- Born: 7 July 1952 (age 74) Heredia, Costa Rica
- Education: Liceo de Heredia High School University of Costa Rica (BSc) American University (MSc, PhD)
- Scientific career
- Workplaces: Goddard Space Flight Center, NASA

= Jeannette Benavides =

Costa Rican nanotechnologist and physical chemist (born 1952)

Jeannette M. Benavides Gamboa (born 7 July 1952) is a Costa Rican nanotechnologist and physical chemist. She worked at NASA from 1986 until her retirement in 2006 and developed a new process in carbon nanotubes.

== Biography ==
Benavides was born on 7 July 1952 in Heredia, Costa Rica, and was educated at Braulio Morales School and Liceo de Heredia High School.

Benavides studied a BSc in Chemistry at the University of Costa Rica, graduating in 1975. She achieved a MSc in Biochemistry and a PhD in Physical Chemistry from the American University in Washington D. C.

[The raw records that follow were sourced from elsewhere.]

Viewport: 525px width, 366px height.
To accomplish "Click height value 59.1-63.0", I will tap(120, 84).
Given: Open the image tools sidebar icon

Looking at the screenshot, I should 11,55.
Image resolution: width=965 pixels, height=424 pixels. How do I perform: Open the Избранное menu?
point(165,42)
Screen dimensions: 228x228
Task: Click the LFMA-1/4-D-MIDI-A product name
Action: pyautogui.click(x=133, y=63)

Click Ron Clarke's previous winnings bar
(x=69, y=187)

Benavides worked at NASA from 1986 until her retirement in 2006. At NASA, she worked at the Goddard Space Flight Center on metal-through-metal diffusion in electrical gold-coated pins, which has been used in the Cassini Space Probe mission to Saturn. She was also named as the inventor for two patents of the development of a new process in carbon nanotubes and is credited with reducing the cost and creating a purer and safer product. She was honoured at the Nanotech Briefs Nano 50 Awards for her work.

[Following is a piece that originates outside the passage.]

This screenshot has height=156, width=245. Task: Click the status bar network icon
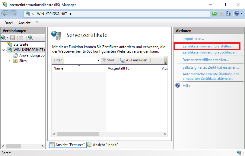tap(239, 153)
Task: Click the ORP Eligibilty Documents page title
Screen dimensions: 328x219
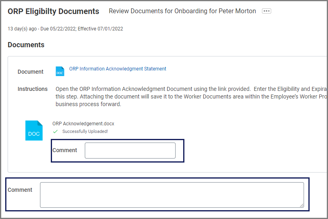Action: [x=53, y=12]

Isaac Martín School in Costa Rica have named its Chemistry Laboratory after Benavides.

== Select publications ==

- Benavides, J. M., "Kinetics of Water Absorption Using a Karl Fisher Coulometric Instrument", NASA Parts and Advanced Interconnection Program, No. 3, 1996.
- Benavides, J. M., "Evaluation of a Procedure for the Measurement of Thin Film Thickness by X-ray Reflectivity", NASA Technical Paper #3697, September 1997.
- Benavides, J. M., "Synthesis of a Magnetic Polyvinylferrocene –Tetracyanoethylene Complex", American University, December 1998.